ECLI:NL:CRVB:2015:1965
Centrale Raad van Beroep
- Hoger beroep
- Rechtspraak.nl
Toekenning van AOW-pensioen en bewijs van ingezetenschap en arbeid in Nederland
In deze zaak heeft appellant, geboren in Marokko in 1947, op 1 februari 2011 een pensioen op grond van de Algemene Ouderdomswet (AOW) aangevraagd. Hij stelde dat hij van 1968 of 1969 tot 1974 in Nederland had gewerkt. De Sociale verzekeringsbank (Svb) heeft zijn aanvraag op 29 september 2011 afgewezen, omdat er geen bewijs was dat appellant verzekerd was.

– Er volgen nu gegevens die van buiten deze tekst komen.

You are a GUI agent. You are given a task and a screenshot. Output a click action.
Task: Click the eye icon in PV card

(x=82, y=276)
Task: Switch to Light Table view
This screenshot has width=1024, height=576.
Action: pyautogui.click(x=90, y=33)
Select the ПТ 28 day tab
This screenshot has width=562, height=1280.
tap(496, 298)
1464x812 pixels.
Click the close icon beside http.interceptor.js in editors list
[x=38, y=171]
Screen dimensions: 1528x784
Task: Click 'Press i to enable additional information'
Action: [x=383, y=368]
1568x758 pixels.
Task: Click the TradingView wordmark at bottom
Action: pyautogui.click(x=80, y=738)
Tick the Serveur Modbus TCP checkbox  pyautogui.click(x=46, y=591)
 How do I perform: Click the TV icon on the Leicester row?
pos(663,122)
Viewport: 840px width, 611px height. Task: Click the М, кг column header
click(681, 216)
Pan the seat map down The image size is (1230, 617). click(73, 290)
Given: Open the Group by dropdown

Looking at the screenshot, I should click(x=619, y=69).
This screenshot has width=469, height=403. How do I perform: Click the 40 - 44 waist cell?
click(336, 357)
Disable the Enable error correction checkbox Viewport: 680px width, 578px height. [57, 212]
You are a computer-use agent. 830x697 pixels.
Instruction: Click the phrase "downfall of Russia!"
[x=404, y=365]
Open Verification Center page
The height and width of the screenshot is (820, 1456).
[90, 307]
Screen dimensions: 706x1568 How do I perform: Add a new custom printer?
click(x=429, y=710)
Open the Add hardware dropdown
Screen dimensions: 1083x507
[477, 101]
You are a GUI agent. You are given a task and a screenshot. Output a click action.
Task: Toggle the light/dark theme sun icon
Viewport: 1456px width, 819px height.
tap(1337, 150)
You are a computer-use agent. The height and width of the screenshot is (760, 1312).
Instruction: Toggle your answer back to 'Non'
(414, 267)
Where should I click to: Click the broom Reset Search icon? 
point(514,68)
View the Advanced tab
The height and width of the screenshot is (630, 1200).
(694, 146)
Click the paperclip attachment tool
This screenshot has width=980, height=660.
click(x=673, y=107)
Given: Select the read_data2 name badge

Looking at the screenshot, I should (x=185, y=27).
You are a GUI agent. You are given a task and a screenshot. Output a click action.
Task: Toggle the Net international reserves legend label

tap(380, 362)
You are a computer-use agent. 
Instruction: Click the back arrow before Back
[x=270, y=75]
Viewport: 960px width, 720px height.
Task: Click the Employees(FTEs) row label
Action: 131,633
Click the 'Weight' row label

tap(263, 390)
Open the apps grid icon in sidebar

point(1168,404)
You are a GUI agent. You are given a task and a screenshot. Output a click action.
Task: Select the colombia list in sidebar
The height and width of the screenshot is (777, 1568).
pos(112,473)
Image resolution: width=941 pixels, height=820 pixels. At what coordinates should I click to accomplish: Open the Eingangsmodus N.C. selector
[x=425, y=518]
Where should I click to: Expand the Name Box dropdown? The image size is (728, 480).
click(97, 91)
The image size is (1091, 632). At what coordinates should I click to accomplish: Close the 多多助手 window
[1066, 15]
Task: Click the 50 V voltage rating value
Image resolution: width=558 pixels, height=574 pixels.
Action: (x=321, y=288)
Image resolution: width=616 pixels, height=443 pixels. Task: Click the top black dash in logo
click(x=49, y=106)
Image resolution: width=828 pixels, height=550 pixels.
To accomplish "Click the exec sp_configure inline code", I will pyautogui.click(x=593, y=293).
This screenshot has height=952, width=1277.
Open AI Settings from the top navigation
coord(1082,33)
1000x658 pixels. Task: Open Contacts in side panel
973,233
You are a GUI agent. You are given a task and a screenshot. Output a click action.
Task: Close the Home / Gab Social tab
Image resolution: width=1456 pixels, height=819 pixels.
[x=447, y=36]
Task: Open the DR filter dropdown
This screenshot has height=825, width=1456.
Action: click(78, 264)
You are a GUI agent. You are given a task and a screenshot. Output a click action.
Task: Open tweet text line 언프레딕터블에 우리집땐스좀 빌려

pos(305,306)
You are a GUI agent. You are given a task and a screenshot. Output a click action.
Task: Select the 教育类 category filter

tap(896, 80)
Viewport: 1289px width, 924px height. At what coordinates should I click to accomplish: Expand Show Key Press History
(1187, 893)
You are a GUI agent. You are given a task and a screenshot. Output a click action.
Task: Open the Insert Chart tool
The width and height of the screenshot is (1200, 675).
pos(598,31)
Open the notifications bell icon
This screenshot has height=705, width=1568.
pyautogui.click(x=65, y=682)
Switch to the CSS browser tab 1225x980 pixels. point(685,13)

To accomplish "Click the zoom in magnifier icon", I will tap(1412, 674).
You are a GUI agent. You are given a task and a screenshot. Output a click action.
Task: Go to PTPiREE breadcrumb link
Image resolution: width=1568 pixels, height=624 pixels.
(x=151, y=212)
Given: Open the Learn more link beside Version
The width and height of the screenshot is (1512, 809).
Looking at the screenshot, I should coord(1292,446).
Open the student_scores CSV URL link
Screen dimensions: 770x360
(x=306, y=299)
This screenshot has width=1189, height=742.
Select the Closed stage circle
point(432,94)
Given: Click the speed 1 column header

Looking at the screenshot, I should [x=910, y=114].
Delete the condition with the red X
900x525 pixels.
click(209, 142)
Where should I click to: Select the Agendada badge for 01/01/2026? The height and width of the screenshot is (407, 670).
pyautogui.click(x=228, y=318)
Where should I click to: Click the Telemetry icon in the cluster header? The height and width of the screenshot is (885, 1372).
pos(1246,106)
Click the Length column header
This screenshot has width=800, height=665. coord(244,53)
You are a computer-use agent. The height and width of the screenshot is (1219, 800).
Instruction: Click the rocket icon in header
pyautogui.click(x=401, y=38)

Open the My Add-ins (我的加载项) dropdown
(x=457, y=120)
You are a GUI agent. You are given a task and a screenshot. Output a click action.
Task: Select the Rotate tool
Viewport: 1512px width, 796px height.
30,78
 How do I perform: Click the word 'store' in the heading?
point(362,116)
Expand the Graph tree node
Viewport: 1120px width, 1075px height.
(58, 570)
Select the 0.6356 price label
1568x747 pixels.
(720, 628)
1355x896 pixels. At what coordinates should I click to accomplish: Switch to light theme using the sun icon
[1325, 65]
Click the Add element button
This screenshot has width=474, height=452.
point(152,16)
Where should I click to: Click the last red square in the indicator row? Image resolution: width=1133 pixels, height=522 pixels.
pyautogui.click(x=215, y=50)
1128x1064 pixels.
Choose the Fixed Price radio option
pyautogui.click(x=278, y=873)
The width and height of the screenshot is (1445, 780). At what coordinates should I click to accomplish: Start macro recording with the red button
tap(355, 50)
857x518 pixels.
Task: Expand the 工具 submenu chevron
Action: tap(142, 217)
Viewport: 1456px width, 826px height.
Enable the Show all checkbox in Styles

Het bezwaar van appellant tegen deze beslissing werd op 14 maart 2012 ongegrond verklaard. De rechtbank Amsterdam heeft op 22 augustus 2013 het beroep van appellant tegen deze beslissing ook ongegrond verklaard, wat leidde tot het hoger beroep bij de Centrale Raad van Beroep.
De Centrale Raad van Beroep heeft op 19 juni 2015 uitspraak gedaan in deze zaak. De Raad oordeelde dat appellant niet aannemelijk heeft gemaakt dat hij tussen 1969 en 1974 ingezetene van Nederland was of in Nederland arbeid heeft verricht. De Svb had voldoende onderzoek gedaan naar de verblijfplaats en werkzaamheden van appellant in Nederland, maar er waren geen bewijsstukken overgelegd die zijn standpunt onderbouwden. De Raad bevestigde de eerdere uitspraak van de rechtbank en oordeelde dat er geen aanleiding was voor een veroordeling in de proceskosten.
De uitspraak werd gedaan door T.L. de Vries, in tegenwoordigheid van D. van Wijk als griffier, en werd openbaar uitgesproken op 19 juni 2015. Partijen hebben de mogelijkheid om binnen zes weken beroep in cassatie in te stellen bij de Hoge Raad der Nederlanden.